Television series (1988–present)
In 1988, Schneider co-hosted the second annual Nickelodeon Kids' Choice Awards, where he met Albie Hecht, a development executive for Nickelodeon. In 1993, Hecht, now head of production for the network, hired Schneider to work on a new sketch-comedy show for children called All That. After writing the pilot episode, Schneider worked as producer, executive producer, and writer on the show. Schneider quit All That after the first four seasons to run The Amanda Show. The show's ratings soon declined, and it was cancelled in the 2000–2001 season. Nickelodeon then asked Schneider to come back and revamp All That in 2001. Schneider agreed, and All That returned to Nickelodeon in 2002. It ran for another four seasons until 2005, bringing All That to the end of its 10-season run.

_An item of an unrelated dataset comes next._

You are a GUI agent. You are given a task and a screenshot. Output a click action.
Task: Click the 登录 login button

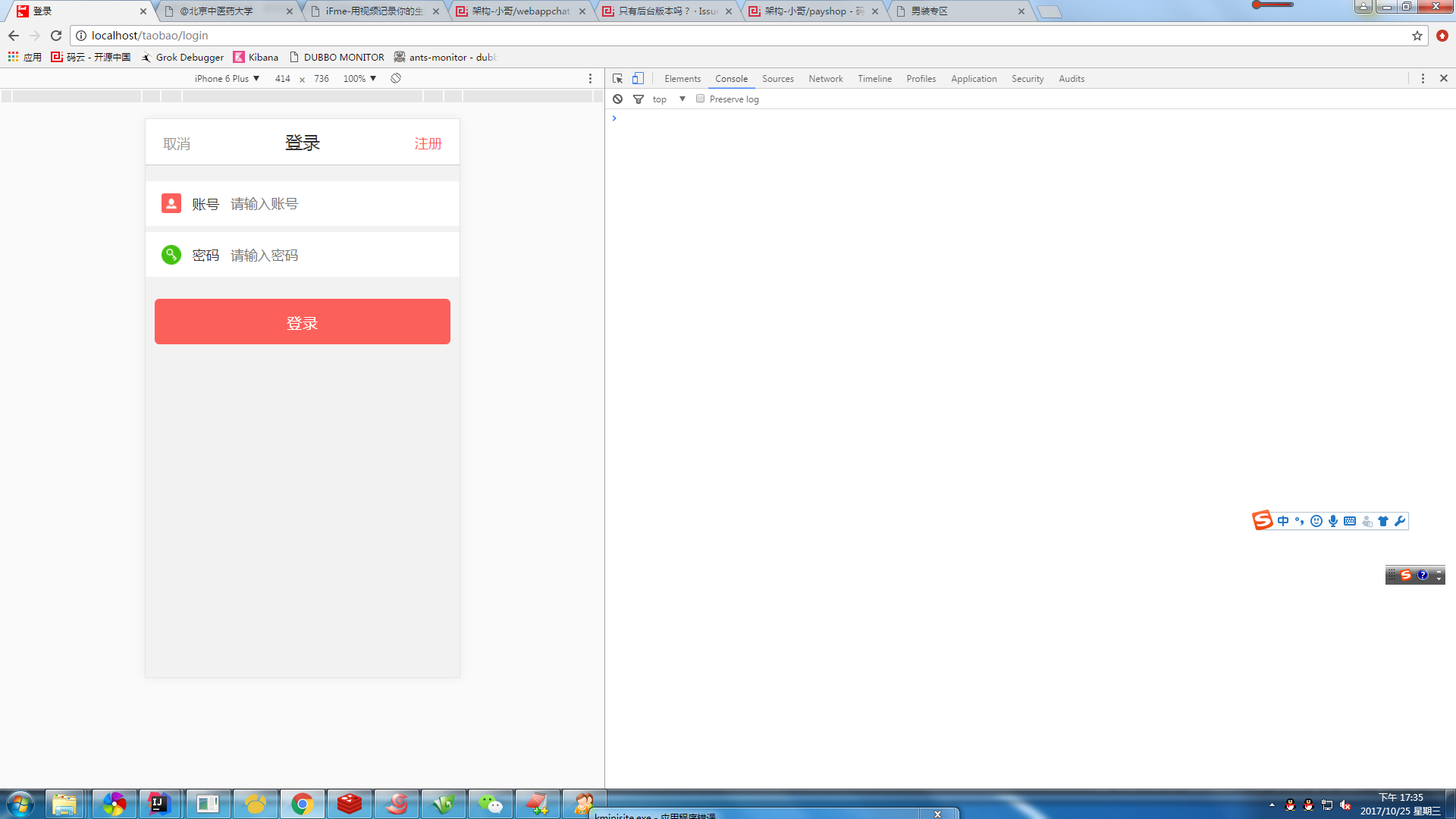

From 1996 to 1997, Schneider was an executive producer and a writer for Kenan & Kel. Schneider guest-starred in an episode and was an executive producer during the first two seasons. He continued working as a consultant for the remainder of the series. In 1998, Schneider began his career as a show creator with Guys Like Us. The series is one of only two series Schneider created that was produced for broadcast network television. The show was cancelled after its first season due to low ratings and poor reviews.

The next two shows created by Schneider starred Amanda Bynes, who had worked with Schneider on All That. The Amanda Show ran from 1999 until 2002 on Nickelodeon and was a spin-off from All That. Schneider himself often appeared on The Amanda Show as a frustrated old man who was frequently the victim of strange prank phone calls. Schneider co-created What I Like About You with former Friends writer/producer Wil Calhoun. It premiered in 2002 on The WB and ran until 2006. Schneider was an executive producer during the show's first two seasons.

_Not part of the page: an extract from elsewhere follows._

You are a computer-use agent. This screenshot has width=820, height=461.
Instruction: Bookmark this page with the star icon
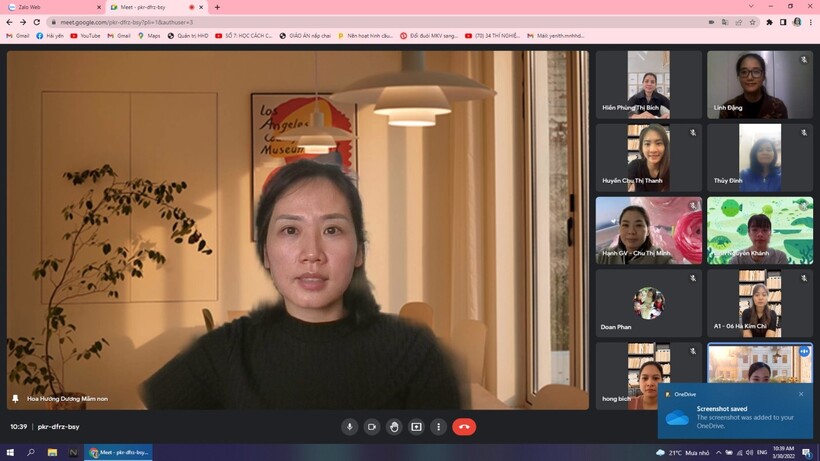click(753, 22)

Schneider returned to Nickelodeon in 2004 with the show Drake & Josh. The series starred Drake Bell and Josh Peck, who were actors on The Amanda Show, and Miranda Cosgrove, who would later star in another of Schneider's shows, iCarly. Overlapping both Drake & Josh and iCarly, Schneider created the show Zoey 101, which starred Jamie Lynn Spears. Zoey 101 was Schneider's first and to date only single-camera format program and the first to be presented in a letterboxed format. Schneider also guest-starred in the Zoey 101 series finale "Chasing Zoey", playing a cab driver. After the show was cancelled in 2008, Schneider began working on a new project for one of the actresses, Victoria Justice. That show, Victorious, premiered in 2010 after the 2010 Kids' Choice Awards. A dual-show spin-off of both iCarly and Victorious called Sam & Cat premiered in 2013. It was cancelled after 36 episodes. On March 9, 2010, it was announced that Schneider himself would sign a deal with Nickelodeon.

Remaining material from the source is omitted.